**Source:**
START

EJ (formerly known as East Jordan Iron Works or EJIW) is a company headquartered in  East Jordan, Michigan. The company is a manufacturer and distributor of iron construction castings (Municipal castings), fabricated products, composite products, water distribution solutions, and other infrastructure access products for water, sewer, drainage, telecommunications, and utility networks worldwide. 

Products include:
 Manhole covers and frames
 Catch basin and curb inlet grates and frames
 Utility castings
 Trench grates
 Tree grates
 Detectable warning plates
 Airport and design specific castings
 Monument boxes
 Meter boxes
 Valve boxes
 Drainage grates
 Fire hydrants
 Gate valves
 Fabricated aluminum and steel products

EJ operates foundries in Elmira, Michigan, Ardmore, Oklahoma, and Picardie, France. 

Fabrication facilities are located in:
 Cicero, New York
 Youngstown, Ohio
 Tooele, Utah
 Birr, Ireland
 Ardennes, France
 Queensland, Australia

Water products manufacturing as well as the corporate headquarters are located in East Jordan, Michigan. Branches and distribution centers are located throughout the U.S., Canada, Europe, and Australia.

"EJ supplies products to infrastructure projects in 6 of the 7 continents." In 2007, the company was awarded the National Utility Contractors Association Associate of the year award.

END

**Dataset:**
START

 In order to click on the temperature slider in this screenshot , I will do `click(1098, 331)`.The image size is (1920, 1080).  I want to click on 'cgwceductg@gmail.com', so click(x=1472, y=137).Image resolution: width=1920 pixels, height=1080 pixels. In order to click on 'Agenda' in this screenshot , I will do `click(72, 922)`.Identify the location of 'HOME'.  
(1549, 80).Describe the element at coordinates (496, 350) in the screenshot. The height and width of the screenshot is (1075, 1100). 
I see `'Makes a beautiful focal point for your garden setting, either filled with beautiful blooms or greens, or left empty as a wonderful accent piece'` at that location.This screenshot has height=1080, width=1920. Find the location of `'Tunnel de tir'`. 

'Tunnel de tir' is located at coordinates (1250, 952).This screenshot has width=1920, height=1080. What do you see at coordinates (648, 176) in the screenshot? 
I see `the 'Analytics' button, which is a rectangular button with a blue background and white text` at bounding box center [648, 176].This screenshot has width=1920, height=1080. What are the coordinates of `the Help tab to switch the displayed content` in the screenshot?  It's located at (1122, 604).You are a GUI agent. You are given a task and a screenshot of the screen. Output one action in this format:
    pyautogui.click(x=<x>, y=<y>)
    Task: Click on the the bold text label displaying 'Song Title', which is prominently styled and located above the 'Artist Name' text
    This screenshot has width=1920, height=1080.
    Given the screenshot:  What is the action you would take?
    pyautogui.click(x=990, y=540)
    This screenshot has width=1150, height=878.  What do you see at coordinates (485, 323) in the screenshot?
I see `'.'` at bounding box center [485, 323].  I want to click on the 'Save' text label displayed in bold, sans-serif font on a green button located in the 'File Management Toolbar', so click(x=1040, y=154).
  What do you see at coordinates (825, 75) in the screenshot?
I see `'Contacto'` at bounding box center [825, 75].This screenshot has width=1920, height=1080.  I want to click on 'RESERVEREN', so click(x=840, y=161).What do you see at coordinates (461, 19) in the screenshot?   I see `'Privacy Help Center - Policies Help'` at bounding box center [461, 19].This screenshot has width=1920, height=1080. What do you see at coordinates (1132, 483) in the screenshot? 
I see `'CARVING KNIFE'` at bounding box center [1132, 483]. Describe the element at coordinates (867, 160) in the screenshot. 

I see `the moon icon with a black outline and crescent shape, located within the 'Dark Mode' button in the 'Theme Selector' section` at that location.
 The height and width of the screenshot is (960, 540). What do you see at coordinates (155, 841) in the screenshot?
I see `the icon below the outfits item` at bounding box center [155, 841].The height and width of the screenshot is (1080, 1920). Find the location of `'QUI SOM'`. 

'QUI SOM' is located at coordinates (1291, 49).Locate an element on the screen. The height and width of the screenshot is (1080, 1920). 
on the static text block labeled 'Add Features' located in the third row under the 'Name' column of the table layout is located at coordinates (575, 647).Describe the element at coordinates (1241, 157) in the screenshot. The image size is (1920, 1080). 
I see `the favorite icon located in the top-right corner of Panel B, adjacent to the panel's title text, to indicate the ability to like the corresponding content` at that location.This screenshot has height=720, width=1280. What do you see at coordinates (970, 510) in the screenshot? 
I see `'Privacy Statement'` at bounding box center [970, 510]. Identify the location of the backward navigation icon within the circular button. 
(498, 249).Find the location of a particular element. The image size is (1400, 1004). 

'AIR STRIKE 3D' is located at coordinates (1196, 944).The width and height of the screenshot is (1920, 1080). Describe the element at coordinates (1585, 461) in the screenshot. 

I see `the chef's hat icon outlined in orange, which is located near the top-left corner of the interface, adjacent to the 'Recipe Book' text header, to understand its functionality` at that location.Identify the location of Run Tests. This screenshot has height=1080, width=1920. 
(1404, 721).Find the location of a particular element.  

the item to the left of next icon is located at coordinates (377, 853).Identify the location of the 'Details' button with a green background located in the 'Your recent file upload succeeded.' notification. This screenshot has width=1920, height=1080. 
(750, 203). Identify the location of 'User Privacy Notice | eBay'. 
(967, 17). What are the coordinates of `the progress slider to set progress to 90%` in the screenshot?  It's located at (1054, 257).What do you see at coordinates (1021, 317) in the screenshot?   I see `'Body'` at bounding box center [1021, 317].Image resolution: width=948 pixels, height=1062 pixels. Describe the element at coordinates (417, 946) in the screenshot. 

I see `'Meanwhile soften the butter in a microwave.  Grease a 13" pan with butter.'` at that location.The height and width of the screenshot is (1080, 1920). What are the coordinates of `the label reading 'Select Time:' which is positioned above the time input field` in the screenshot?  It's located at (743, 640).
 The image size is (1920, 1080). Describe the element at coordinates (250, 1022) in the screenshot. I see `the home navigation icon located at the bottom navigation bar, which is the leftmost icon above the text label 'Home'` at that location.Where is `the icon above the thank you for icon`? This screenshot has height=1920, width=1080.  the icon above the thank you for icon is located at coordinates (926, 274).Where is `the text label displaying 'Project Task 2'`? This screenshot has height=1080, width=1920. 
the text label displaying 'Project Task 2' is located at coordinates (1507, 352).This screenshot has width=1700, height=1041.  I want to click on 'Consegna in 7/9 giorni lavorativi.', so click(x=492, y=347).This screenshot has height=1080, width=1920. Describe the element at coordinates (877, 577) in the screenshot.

END

**Exercise instructions:**
A. Name every place listed in the passage about EJ as a site of its fabrication facilities.
B. Write the next part of the passage about EJ, picking up right after its final sentence.

**Responses in order:**
A.
Cicero, New York
Youngstown, Ohio
Tooele, Utah
Birr, Ireland
Ardennes, France
Queensland, Australia

B.
History
EJ was founded in East Jordan, Michigan in 1883. The company was established in November 1883 by William Malpass and his father-in-law, Richard W. Round, to service the logging industry in East Jordan and around Northern Michigan. In the early years of operation, EJ manufactured castings for necessities such as machine parts, ship parts, agricultural uses, and railroads. In 1886, when William's brother James joined the business, the company was renamed to East Jordan Iron Works. In 1905, the foundry was destroyed by a fire but was then rebuilt using bricks made in its hometown of East Jordan.

In the 1920s, lumbering operations began to decrease after the advent of the Great Depression. By World War II, lumbering had moved out of the area, and EJ then shifted their large-scale production to street castings, water works valves, and fire hydrants as well as war materials needed for the war effort such as tank parts.

The Ardmore foundry was built in 2000 and opened in 2001. 

East Jordan Iron Works was renamed to EJ in 2012 to consolidate multiple owned holdings under a single brand.

Groundbreaking for a new EJ foundry in nearby Elmira Township began around the beginning of 2017, and was completed in November 2018. The company moved into the new building, and began operations in it shortly after. There is no timetable for the old foundry's demolition.

Construction of a new fabrication facility in Cicero, New York was completed in 2019.

EJ owns and operates three foundries, with locations in Elmira, Michigan; Ardmore, Oklahoma; and Picardy, France (acquired Norinco).  EJ also owns and operates sales offices and distribution centers.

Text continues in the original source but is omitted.